# Goal of the exercise
Rewrite the entries below so that every "Instruction" becomes "Command", keeping everything else the same.
▶
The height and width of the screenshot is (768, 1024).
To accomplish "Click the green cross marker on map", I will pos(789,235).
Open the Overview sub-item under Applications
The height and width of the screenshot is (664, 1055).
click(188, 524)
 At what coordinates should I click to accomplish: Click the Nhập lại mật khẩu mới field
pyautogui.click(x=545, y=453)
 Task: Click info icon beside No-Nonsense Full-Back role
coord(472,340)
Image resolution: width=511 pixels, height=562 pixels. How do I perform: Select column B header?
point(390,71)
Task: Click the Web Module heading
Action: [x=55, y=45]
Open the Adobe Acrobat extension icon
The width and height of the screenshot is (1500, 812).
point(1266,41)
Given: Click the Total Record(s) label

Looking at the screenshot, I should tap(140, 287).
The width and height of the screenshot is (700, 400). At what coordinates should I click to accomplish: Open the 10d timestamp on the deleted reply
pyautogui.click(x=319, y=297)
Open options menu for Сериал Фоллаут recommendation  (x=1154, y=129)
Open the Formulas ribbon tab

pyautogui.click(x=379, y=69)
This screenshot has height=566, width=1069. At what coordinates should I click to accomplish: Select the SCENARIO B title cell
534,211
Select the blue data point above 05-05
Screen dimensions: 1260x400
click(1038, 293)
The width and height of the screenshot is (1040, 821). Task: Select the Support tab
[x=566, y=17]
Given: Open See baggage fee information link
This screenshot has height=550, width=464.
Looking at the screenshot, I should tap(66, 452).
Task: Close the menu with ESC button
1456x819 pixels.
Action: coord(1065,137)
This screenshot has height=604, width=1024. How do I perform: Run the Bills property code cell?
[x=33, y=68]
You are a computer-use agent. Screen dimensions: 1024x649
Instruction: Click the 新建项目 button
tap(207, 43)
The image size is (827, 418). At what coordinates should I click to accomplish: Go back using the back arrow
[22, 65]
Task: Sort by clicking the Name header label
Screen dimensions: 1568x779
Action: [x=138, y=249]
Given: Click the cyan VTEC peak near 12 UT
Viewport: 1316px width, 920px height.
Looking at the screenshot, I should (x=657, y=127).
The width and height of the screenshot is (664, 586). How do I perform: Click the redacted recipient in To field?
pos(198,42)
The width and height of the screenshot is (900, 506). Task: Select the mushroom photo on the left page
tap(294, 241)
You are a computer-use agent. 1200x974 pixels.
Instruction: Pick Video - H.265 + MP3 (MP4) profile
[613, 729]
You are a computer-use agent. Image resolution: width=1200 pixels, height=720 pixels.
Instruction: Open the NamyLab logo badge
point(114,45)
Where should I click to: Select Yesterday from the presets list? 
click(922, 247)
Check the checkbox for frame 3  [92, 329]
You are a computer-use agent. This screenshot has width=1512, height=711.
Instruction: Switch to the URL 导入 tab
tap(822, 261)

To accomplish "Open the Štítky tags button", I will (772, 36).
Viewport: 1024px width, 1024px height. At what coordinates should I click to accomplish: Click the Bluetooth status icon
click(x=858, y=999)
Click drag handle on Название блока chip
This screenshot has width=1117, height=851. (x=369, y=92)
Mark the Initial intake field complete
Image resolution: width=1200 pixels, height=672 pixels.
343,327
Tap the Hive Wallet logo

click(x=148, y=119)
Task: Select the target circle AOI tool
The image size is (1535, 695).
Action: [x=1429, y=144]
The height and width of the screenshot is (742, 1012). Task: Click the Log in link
◀
# Answer
The height and width of the screenshot is (768, 1024).
To accomplish "Click the green cross marker on map", I will pos(789,235).
Open the Overview sub-item under Applications
The height and width of the screenshot is (664, 1055).
click(188, 524)
 At what coordinates should I click to accomplish: Click the Nhập lại mật khẩu mới field
pyautogui.click(x=545, y=453)
 Task: Click info icon beside No-Nonsense Full-Back role
coord(472,340)
Image resolution: width=511 pixels, height=562 pixels. How do I perform: Select column B header?
point(390,71)
Task: Click the Web Module heading
Action: [x=55, y=45]
Open the Adobe Acrobat extension icon
The width and height of the screenshot is (1500, 812).
point(1266,41)
Given: Click the Total Record(s) label

Looking at the screenshot, I should tap(140, 287).
The width and height of the screenshot is (700, 400). At what coordinates should I click to accomplish: Open the 10d timestamp on the deleted reply
pyautogui.click(x=319, y=297)
Open options menu for Сериал Фоллаут recommendation  (x=1154, y=129)
Open the Formulas ribbon tab

pyautogui.click(x=379, y=69)
This screenshot has height=566, width=1069. At what coordinates should I click to accomplish: Select the SCENARIO B title cell
534,211
Select the blue data point above 05-05
Screen dimensions: 1260x400
click(1038, 293)
The width and height of the screenshot is (1040, 821). Task: Select the Support tab
[x=566, y=17]
Given: Open See baggage fee information link
This screenshot has height=550, width=464.
Looking at the screenshot, I should tap(66, 452).
Task: Close the menu with ESC button
1456x819 pixels.
Action: coord(1065,137)
This screenshot has height=604, width=1024. How do I perform: Run the Bills property code cell?
[x=33, y=68]
You are a computer-use agent. Screen dimensions: 1024x649
Command: Click the 新建项目 button
tap(207, 43)
The image size is (827, 418). At what coordinates should I click to accomplish: Go back using the back arrow
[22, 65]
Task: Sort by clicking the Name header label
Screen dimensions: 1568x779
Action: [x=138, y=249]
Given: Click the cyan VTEC peak near 12 UT
Viewport: 1316px width, 920px height.
Looking at the screenshot, I should (x=657, y=127).
The width and height of the screenshot is (664, 586). How do I perform: Click the redacted recipient in To field?
pos(198,42)
The width and height of the screenshot is (900, 506). Task: Select the mushroom photo on the left page
tap(294, 241)
You are a computer-use agent. 1200x974 pixels.
Command: Pick Video - H.265 + MP3 (MP4) profile
[613, 729]
You are a computer-use agent. Image resolution: width=1200 pixels, height=720 pixels.
Command: Open the NamyLab logo badge
point(114,45)
Where should I click to: Select Yesterday from the presets list? 
click(922, 247)
Check the checkbox for frame 3  [92, 329]
You are a computer-use agent. This screenshot has width=1512, height=711.
Command: Switch to the URL 导入 tab
tap(822, 261)

To accomplish "Open the Štítky tags button", I will (772, 36).
Viewport: 1024px width, 1024px height. At what coordinates should I click to accomplish: Click the Bluetooth status icon
click(x=858, y=999)
Click drag handle on Название блока chip
This screenshot has width=1117, height=851. (x=369, y=92)
Mark the Initial intake field complete
Image resolution: width=1200 pixels, height=672 pixels.
343,327
Tap the Hive Wallet logo

click(x=148, y=119)
Task: Select the target circle AOI tool
The image size is (1535, 695).
Action: [x=1429, y=144]
The height and width of the screenshot is (742, 1012). Task: Click the Log in link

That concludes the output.